Expected Behavior

It should be possible to send an audio sample with speech (in supported audio formats) to the OpenAI transcription endpoint and retrieve the extracted speech as text.

Current Behavior

Speech to text is currently not supported by the OpenAI integration and users must fallback to custom implementations. See: https://github.com/thomasdarimont/quadropole-welcome-hero/blob/main/src/main/java/com/welcomehero/app/openai/OpenAiFacade.java#L34

Context

The motivating use case for this was to build a AI augmented information kiosk for hospitals to enable visitors, patients and non-native staff to ask questions with natural speech about the hospital environment, based on a controlled knowledge-base.

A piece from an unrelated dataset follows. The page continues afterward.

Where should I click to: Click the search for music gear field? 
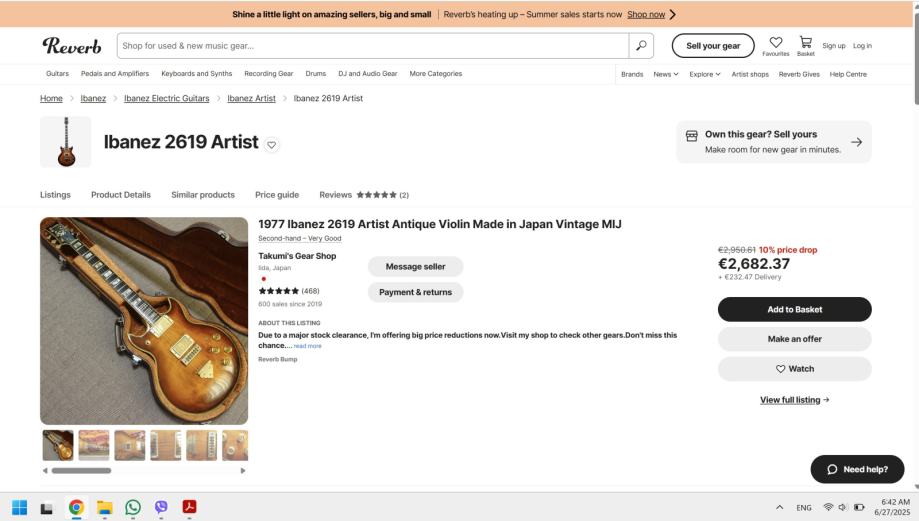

See: https://github.com/thomasdarimont/quadropole-welcome-hero

Greetings to the team :)

Comment From: markpollack

Hi thanks, glad our paths cross again. There is a long list of every model types, let alone whatever happens with multi-modal support within a single model, that we should eventually cover. Audio, Video, Voice, Code (perhaps something more specific than text), Images... See https://github.com/spring-projects/spring-ai/issues/144 for example.

I plan to put in a sort of 'sandbox' module for people to make contributions of clients for these various models and see what abstractions and commonalities come out of it. You sample code looks like it can be extracted into a VoiceClient or SpeachClient class. Once I have this area setup, perhaps you can extract the essence of what did and make a PR?

Comment From: ENate

Hi. I will like to contribute to this project (spring AI) and look forward to a good first issue. Greetings and great work from the team.

Comment From: michaellavelle

Hi - I've created a PR to add support for audio transcriptions here : https://github.com/spring-projects/spring-ai/pull/300

Comment From: markpollack

Closing as it as been merged. Docs will follow shortly.